Si hubiera que describir al mundo de Etherna, habría que empezar por su lúgubre teatralidad, que invita a dejarse envolver por el metal melódico con destellos góticos y una puesta en escena que impresiona. Cada detalle sombrío se ilumina al sonar los primeros acordes, que retumban y se amplifican entre caminos de emociones inquietas. Con un estilo no limitado, la inspiración es amplia, aunque sus integrantes coinciden en que el heavy metal europeo y grupos como Nightwish, In flames, Children of Bodom y Paradise Lost son sus referentes.
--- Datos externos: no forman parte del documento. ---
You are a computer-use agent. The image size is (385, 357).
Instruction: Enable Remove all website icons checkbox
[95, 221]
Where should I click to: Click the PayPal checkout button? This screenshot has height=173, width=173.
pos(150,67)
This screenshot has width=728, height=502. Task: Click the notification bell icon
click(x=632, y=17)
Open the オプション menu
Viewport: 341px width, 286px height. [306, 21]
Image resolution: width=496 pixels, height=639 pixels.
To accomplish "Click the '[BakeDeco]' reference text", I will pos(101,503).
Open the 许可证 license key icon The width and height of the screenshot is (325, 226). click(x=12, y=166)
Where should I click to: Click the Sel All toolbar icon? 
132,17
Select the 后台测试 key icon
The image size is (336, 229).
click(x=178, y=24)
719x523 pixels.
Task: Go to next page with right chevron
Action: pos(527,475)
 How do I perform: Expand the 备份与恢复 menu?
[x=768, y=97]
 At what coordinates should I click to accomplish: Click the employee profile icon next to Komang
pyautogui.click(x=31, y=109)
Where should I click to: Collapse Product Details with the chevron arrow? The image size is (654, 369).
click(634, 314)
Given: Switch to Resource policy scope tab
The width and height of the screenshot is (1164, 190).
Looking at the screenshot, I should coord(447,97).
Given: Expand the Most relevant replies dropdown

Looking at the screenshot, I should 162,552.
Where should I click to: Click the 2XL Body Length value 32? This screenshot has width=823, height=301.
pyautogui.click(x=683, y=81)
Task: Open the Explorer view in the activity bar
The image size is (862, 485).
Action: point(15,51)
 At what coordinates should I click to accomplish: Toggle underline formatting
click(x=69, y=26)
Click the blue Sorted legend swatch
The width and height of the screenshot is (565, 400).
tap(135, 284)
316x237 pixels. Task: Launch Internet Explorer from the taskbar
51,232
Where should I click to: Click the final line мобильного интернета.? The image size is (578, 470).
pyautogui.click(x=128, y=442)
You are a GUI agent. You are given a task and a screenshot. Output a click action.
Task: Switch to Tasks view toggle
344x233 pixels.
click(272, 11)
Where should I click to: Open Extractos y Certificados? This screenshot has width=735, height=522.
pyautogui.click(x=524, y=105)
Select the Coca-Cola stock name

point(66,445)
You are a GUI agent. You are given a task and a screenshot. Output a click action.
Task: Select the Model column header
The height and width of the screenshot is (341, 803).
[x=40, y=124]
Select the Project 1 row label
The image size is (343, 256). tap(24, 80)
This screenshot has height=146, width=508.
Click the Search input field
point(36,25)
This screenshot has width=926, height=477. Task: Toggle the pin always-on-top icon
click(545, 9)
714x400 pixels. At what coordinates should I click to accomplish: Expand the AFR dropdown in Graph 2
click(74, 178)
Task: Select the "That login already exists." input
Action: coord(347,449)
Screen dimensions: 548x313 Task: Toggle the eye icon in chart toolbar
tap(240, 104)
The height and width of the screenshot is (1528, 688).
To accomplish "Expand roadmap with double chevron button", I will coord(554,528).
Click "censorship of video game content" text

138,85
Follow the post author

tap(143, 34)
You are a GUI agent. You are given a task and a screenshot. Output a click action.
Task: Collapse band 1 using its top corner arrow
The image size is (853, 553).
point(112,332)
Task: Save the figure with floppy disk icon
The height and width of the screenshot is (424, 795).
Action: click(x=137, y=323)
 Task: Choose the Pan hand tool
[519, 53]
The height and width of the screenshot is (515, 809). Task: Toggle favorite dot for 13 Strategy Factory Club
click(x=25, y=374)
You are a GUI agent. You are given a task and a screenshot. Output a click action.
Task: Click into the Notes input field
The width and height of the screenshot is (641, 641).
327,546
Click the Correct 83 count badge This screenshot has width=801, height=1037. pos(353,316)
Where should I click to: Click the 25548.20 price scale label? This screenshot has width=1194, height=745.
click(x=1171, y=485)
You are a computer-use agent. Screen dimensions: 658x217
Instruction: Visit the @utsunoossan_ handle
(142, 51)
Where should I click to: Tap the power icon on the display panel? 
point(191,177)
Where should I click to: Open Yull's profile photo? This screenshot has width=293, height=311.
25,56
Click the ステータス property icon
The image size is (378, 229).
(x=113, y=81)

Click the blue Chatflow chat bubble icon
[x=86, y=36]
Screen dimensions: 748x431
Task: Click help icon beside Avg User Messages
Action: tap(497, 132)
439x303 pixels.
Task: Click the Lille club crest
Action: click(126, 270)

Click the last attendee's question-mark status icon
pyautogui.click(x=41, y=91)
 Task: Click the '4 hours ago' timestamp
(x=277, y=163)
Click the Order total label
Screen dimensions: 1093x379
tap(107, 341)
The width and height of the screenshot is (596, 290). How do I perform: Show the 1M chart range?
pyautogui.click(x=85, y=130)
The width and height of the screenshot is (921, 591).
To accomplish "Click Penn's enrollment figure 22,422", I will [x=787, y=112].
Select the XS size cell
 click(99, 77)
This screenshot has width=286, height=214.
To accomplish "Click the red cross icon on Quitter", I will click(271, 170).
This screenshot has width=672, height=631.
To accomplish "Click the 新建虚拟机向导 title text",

Las canciones en inglés, con coros que van de armonías delicadamente femeninas a sorprendentemente guturales, hablan de las experiencias personales de Sofía Recalde, bajista, corista y compositora de las letras. El cantante parece sacado de lo más profundo de la literatura oscura: un delgadísimo Mariano Macchi aparece misterioso y desenfunda una voz potente que arrastra bohemia y elegancia, pareciendo escapar lentamente de las garras de los poetas malditos. La fuerza en la batería de Jorge Artucio, los sincronizados sintetizadores y la guitarra de Hernando Pereyra y Carlos Galazzo, completan la fórmula.

La banda se formó en el año 2002 en Campana, y empezó a grabar hogareñamente su primer demo hace tres años. El EP tiene cinco temas y un video clip, que se puede ver en www.etherna.com.ar y que llegó a Japón y Estados Unidos. Actualmente está en pre-producción su primer disco completo, cuya grabación comenzará a principios del 2008.